Гуннам удалось не только разорвать фалангу на части, но и оттеснить готов от реки. Разрозненные остатки еще недавно столь грозного готского войска вынуждены были отступать на восток. Какое-то время гунны преследовали их, потом отстали. Герману Амалу, ошеломленному изменой антов и неожиданным поражением в выигранной, казалось бы, битве, все-таки удалось собрать уцелевших готов в кулак и навести подобие порядка в их рядах. Под рукой у верховного вождя осталось тридцать тысяч пехотинцев и пятнадцать тысяч конников.
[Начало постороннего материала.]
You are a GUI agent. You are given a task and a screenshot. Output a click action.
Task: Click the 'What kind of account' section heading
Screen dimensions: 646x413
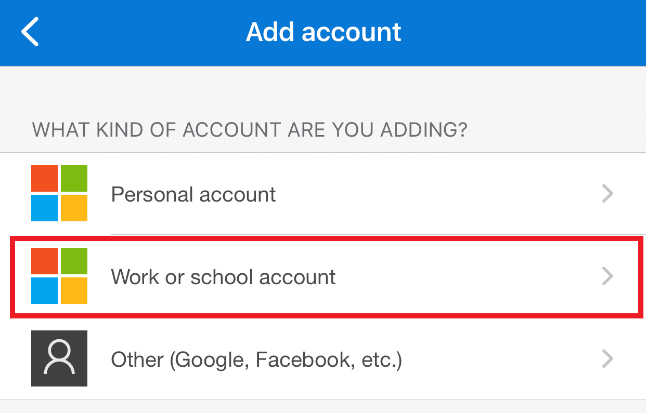coord(250,130)
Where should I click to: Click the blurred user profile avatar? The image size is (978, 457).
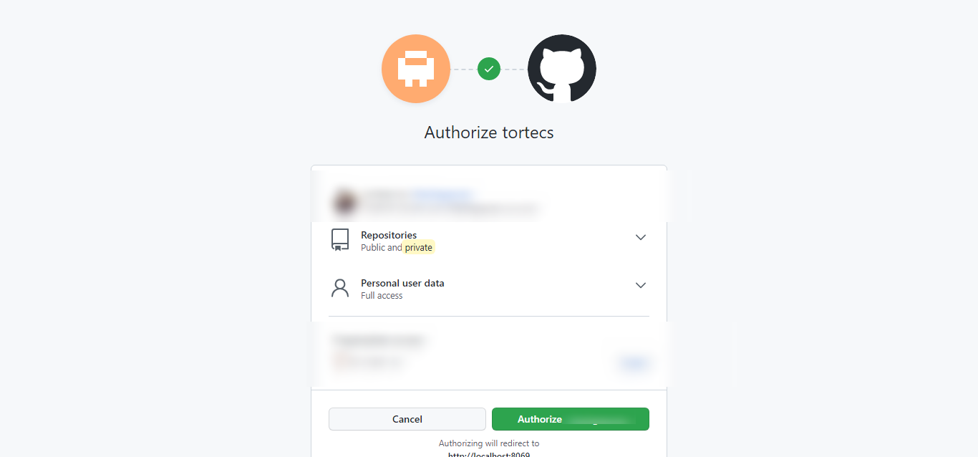coord(344,202)
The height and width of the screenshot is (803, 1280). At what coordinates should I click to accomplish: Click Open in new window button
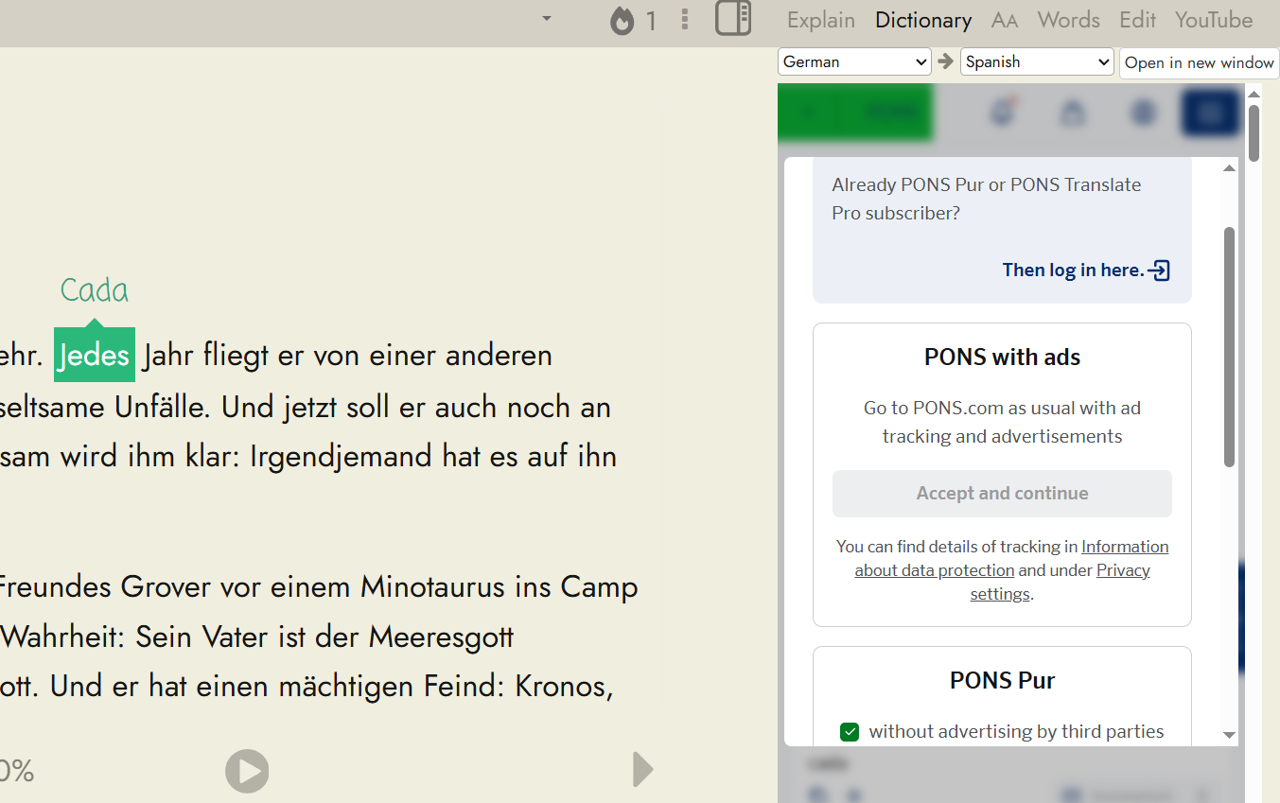click(1199, 62)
Но людям, пережившим страшное поражение, нужен был отдых, это понимали все вожди, собравшиеся на совет в чудом уцелевшем шатре Германареха.
— Надо уходить на север в земли русколанов, — высказал свое мнение Оттон Балт.
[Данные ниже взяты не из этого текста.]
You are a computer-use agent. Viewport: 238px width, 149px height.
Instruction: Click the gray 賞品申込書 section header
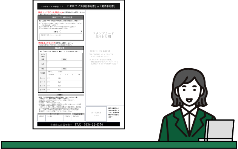click(61, 48)
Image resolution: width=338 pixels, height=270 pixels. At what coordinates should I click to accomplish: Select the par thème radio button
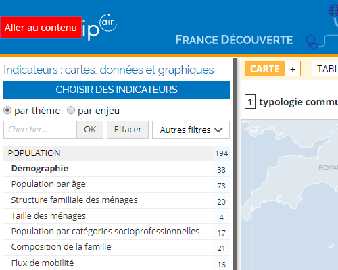pyautogui.click(x=7, y=111)
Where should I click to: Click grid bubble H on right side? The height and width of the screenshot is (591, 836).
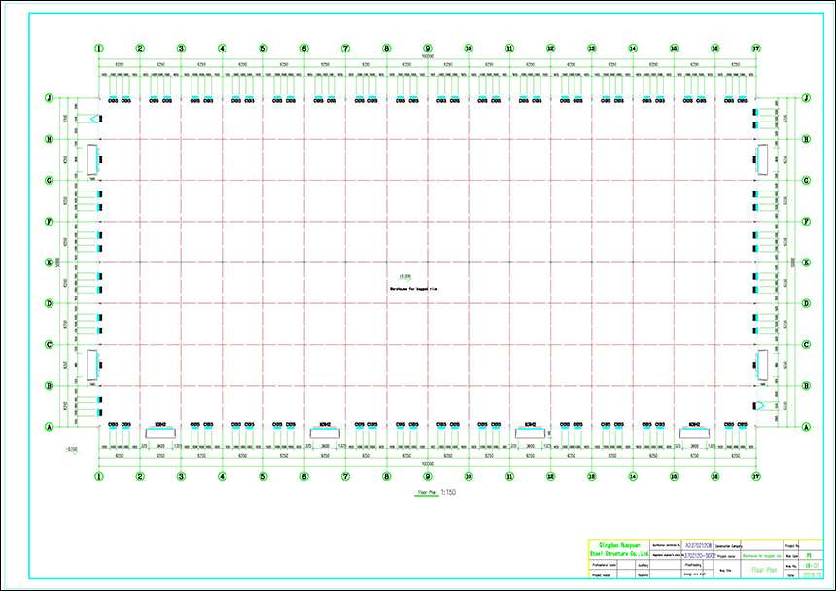(806, 139)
— А с чего ты взял, что князь Коловрат примет нас с распростертыми объятиями?! — рассердился рекс Гул.
— А что предлагаешь ты? — спросил аланский князь Гзак, родной брат убитого в Тане Омана.
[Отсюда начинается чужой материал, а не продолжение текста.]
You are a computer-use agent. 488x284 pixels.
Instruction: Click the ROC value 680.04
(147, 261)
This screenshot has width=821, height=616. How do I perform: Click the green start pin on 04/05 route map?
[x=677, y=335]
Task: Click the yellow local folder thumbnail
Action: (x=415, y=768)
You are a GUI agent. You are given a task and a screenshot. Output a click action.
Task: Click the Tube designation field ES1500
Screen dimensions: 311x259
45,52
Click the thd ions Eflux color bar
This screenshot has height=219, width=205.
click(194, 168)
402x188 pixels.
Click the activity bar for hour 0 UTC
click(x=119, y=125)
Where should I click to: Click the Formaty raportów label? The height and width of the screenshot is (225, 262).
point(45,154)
— Я предлагаю заключить договор с Баламбером, — хмуро бросил Гул, кося злым глазом в сторону верховного вождя.
— Ты забываешься, рекс! — плеснул яростью в его сторону Германарех.
— Это ты забылся, Герман Амал, — вспыхнул Гул. — Не я, а ты рассорил нас с русколанами, не я, а ты ущемлял права антских, сарматских и скифских вождей. Не я, а ты принуждал готов отречься от наших богов, навязывая всем нам распятого Христа. Это ты, Герман, убил Прекрасную Ладу и тем самым бросил вызов Асгарду, обители наших богов. Великая Свитьод пала после того, как Один отвернулся от нас. А теперь ты предлагаешь нам умирать за то, чего нет и уже никогда не будет. Мы даже не можем принести жертвы своим богам, потому что ты изгнал из наших рядов дроттов. Так иди и моли своего Христа, Амал, чтобы он вернул нам наших сыновей и братьев и развеял в прах орду кагана Баламбера.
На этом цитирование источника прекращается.